**Work item:** Nothing but the lines holding the string "apresentam" should appear in the answer. Copy them from the entries.

■ ■ ■ ■ ■

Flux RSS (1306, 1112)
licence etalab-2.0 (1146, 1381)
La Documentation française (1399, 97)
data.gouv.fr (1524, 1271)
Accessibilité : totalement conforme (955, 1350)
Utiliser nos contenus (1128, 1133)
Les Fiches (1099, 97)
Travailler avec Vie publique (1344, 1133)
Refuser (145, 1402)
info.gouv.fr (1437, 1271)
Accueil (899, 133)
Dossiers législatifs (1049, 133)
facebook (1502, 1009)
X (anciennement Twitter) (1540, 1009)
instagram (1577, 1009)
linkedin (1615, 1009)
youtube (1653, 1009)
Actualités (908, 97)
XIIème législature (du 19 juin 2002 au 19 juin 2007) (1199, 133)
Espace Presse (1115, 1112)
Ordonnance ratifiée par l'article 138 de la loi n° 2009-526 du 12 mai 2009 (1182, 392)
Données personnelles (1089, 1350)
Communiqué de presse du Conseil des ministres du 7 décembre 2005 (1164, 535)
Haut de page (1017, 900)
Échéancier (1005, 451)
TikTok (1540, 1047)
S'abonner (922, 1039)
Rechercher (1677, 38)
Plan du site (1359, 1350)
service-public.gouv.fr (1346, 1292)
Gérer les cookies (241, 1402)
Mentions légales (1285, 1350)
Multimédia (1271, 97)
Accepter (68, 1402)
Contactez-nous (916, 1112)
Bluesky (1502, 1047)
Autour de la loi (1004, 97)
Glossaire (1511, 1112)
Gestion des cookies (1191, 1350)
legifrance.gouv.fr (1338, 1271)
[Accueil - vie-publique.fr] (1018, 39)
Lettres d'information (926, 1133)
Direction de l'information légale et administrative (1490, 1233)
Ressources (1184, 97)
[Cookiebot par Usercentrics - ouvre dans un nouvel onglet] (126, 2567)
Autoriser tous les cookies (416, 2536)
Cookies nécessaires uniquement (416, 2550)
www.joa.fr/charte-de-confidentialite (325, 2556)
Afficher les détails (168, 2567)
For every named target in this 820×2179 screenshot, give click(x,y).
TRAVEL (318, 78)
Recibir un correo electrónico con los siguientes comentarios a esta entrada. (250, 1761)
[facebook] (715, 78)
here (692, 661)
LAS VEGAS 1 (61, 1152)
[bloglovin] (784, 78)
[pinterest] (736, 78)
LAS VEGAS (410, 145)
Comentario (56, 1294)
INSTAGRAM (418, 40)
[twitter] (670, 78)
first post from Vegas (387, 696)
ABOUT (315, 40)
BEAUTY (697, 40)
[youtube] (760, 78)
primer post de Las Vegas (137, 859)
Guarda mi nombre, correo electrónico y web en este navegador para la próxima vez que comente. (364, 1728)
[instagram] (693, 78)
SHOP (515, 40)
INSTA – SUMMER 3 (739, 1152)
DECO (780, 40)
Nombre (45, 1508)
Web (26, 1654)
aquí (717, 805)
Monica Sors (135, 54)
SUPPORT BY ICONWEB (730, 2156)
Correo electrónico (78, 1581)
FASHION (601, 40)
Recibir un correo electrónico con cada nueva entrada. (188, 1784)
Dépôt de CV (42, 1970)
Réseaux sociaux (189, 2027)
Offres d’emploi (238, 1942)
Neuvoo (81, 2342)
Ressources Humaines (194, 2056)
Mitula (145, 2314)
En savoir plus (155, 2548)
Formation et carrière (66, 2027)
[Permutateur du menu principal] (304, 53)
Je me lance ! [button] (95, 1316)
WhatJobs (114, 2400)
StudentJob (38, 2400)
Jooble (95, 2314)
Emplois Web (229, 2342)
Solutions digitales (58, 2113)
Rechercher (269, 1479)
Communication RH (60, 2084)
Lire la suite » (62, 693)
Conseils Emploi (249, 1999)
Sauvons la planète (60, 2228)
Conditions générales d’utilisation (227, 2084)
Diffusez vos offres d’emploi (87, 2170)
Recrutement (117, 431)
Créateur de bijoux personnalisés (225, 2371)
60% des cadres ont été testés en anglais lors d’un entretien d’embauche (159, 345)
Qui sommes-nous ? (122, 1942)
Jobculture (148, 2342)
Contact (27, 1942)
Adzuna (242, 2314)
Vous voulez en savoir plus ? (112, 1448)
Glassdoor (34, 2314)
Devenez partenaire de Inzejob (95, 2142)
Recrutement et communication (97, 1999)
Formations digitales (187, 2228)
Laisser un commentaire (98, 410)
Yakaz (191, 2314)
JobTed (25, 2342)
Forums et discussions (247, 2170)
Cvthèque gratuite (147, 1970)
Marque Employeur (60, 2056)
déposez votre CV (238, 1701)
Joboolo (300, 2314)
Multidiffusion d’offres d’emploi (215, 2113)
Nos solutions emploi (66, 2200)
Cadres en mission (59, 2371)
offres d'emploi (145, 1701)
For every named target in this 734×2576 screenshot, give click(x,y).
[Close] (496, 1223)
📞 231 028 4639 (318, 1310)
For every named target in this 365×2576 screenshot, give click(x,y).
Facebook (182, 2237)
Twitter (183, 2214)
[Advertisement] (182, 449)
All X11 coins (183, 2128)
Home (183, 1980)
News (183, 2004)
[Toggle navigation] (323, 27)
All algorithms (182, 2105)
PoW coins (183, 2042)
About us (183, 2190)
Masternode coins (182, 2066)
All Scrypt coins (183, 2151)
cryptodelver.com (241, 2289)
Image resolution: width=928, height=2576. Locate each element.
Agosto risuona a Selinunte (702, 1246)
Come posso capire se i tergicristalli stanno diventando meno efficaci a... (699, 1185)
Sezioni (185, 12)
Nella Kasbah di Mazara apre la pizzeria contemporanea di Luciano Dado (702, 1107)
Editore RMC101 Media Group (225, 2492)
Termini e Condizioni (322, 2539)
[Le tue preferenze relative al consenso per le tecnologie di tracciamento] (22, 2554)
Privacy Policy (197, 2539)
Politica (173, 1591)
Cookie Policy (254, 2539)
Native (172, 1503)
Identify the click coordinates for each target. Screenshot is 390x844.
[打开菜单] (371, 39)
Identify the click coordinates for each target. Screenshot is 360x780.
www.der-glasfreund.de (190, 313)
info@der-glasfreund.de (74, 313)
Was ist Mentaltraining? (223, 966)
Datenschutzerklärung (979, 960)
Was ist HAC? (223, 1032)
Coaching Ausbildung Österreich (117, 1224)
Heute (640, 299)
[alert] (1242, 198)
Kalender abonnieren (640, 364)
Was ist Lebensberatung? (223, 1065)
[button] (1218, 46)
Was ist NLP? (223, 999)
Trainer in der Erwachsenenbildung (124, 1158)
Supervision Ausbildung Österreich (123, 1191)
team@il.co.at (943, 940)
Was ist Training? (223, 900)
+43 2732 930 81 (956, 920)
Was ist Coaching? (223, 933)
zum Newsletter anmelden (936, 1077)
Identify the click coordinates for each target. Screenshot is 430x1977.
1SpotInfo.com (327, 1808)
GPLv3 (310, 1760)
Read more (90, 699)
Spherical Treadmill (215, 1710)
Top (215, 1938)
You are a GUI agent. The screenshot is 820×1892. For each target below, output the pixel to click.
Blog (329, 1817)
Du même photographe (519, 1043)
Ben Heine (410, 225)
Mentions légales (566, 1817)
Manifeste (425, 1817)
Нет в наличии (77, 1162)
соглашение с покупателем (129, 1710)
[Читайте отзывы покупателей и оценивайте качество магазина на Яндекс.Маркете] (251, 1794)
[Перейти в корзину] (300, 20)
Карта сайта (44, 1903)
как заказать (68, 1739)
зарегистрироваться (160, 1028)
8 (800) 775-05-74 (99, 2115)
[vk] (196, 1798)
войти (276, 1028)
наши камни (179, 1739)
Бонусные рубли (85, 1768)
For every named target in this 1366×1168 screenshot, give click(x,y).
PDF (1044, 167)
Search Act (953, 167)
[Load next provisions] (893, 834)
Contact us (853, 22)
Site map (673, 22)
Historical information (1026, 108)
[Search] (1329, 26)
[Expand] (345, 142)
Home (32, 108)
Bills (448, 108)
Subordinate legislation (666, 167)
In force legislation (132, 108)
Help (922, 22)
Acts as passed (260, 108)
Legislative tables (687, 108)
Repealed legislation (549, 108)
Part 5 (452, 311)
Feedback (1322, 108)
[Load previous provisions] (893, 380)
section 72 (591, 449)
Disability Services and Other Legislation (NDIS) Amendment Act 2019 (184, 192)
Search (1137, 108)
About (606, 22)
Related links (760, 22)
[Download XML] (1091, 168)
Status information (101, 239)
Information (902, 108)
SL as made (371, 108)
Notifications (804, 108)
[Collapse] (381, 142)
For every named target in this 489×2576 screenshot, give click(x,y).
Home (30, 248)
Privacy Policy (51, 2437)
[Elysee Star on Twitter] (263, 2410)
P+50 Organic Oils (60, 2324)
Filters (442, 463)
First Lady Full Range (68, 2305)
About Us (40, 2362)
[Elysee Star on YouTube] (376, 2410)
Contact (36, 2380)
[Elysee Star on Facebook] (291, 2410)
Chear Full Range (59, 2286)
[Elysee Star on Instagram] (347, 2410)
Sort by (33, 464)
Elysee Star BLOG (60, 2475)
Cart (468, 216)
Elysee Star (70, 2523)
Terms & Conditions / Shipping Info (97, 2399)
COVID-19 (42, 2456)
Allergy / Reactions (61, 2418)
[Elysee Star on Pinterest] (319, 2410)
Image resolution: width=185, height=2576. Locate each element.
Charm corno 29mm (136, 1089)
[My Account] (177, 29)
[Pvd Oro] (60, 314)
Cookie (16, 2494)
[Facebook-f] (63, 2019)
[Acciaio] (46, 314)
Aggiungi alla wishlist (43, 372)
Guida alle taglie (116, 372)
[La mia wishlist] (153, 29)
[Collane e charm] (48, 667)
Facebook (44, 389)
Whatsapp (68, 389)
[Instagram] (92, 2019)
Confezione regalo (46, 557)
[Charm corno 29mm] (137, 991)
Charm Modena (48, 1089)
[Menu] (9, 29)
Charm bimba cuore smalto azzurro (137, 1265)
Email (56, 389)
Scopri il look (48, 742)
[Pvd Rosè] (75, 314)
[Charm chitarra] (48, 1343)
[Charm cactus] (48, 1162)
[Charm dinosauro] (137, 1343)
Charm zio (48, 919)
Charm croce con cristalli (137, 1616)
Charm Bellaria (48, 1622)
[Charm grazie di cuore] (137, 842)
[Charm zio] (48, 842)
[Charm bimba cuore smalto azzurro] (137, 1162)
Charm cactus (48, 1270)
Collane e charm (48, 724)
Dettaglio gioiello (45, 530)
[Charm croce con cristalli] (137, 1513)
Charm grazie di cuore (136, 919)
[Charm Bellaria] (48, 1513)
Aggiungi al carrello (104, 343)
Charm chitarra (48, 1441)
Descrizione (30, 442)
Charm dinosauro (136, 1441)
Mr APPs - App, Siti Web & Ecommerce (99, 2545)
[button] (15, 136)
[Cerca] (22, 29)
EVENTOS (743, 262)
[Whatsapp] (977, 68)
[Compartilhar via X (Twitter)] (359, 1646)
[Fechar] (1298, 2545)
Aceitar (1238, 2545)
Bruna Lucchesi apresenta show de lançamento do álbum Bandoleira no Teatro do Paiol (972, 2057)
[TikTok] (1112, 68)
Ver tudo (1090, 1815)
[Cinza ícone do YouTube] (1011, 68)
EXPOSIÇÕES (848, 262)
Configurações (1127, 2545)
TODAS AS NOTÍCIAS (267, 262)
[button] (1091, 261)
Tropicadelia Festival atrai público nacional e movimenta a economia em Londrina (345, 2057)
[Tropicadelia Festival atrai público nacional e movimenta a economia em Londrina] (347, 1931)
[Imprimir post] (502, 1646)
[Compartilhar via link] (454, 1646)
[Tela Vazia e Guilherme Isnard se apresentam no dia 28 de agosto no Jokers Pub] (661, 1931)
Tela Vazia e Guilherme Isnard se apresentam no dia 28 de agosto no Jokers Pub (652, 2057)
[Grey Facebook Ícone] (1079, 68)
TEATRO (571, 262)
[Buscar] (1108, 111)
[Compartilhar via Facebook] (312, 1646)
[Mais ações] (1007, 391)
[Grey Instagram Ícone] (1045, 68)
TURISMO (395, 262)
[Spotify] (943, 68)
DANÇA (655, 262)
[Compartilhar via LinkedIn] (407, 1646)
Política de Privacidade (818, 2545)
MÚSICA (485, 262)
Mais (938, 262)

■ ■ ■ ■ ■

**Written answer:**
[Tela Vazia e Guilherme Isnard se apresentam no dia 28 de agosto no Jokers Pub] (661, 1931)
Tela Vazia e Guilherme Isnard se apresentam no dia 28 de agosto no Jokers Pub (652, 2057)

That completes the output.